Material provided >>
━━━━━━

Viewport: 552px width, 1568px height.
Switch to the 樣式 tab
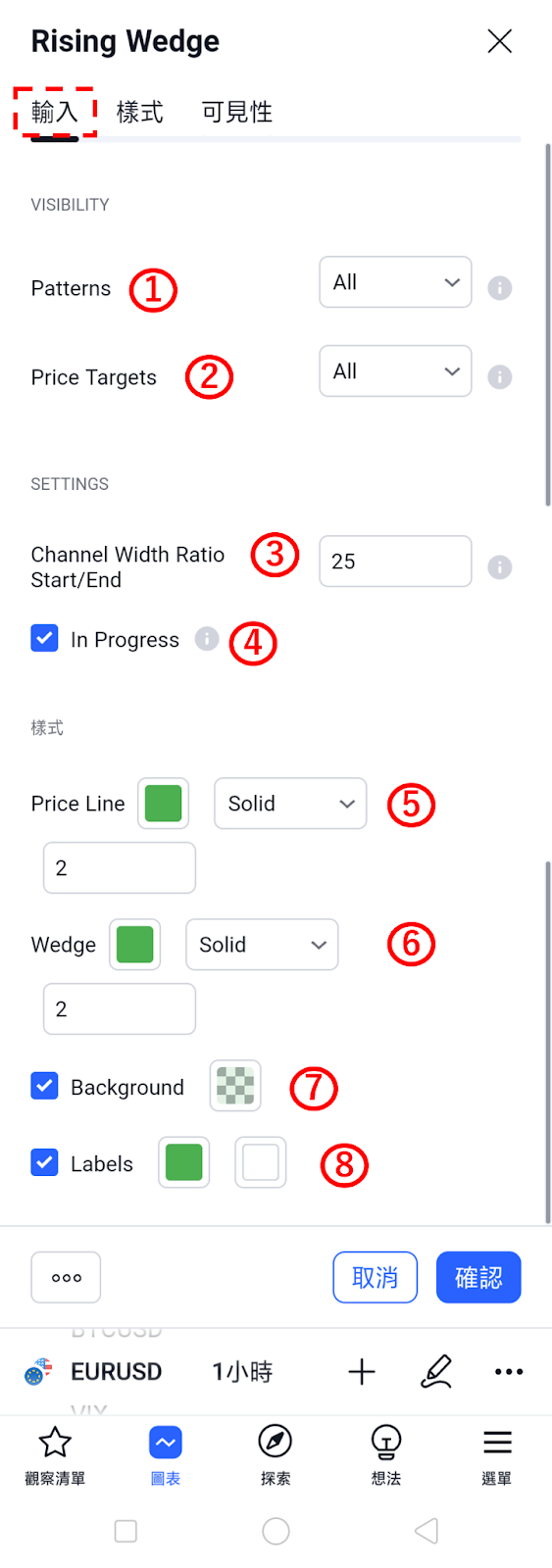click(x=139, y=112)
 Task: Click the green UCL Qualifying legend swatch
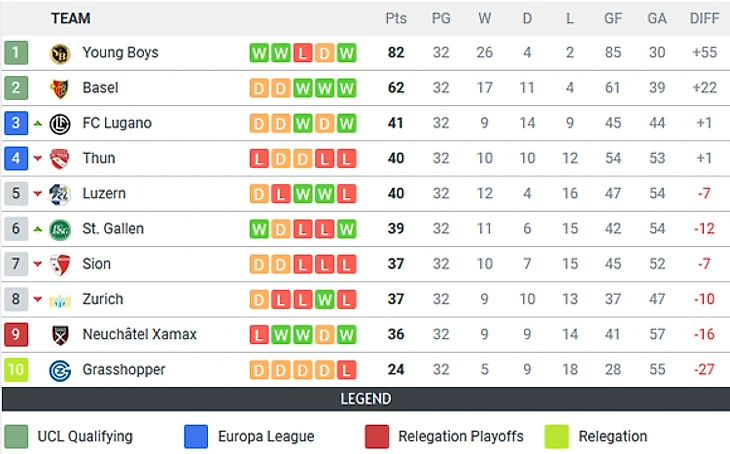[x=16, y=436]
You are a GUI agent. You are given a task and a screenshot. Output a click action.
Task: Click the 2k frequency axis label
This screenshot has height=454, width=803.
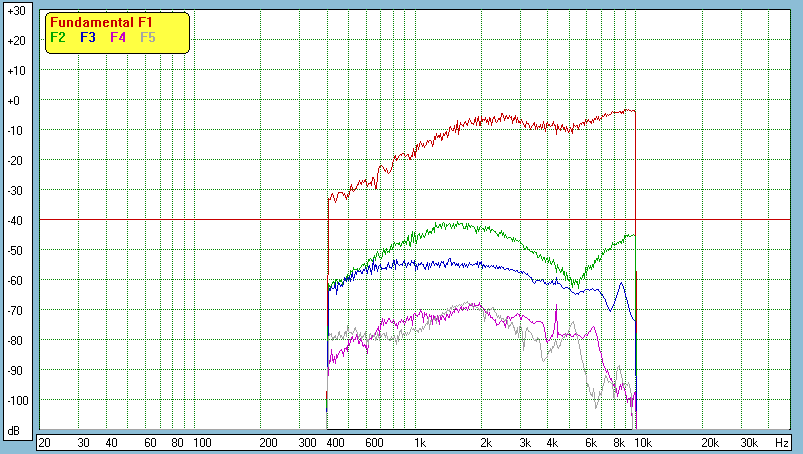[x=486, y=441]
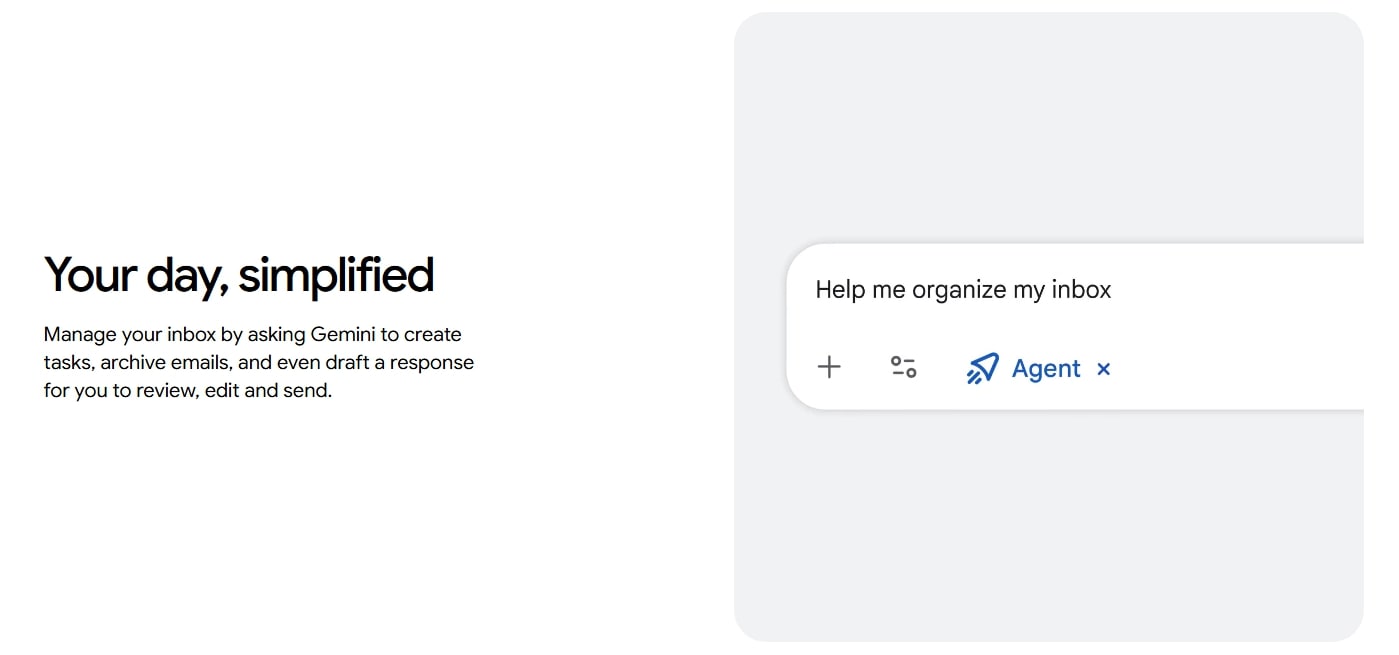Click the "for you to review, edit and send" line
The width and height of the screenshot is (1399, 655).
[x=187, y=390]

━━━━━━

What you should do >> Write out exactly the run of lines above that starts at the line containing "Task: Click the green" and ends at the line containing "Task: Click the 2k frequency axis label". Include both, and leave the pictures out.

Answer to this problem >>
 Task: Click the green UCL Qualifying legend swatch
[x=16, y=436]
You are a GUI agent. You are given a task and a screenshot. Output a click action.
Task: Click the 2k frequency axis label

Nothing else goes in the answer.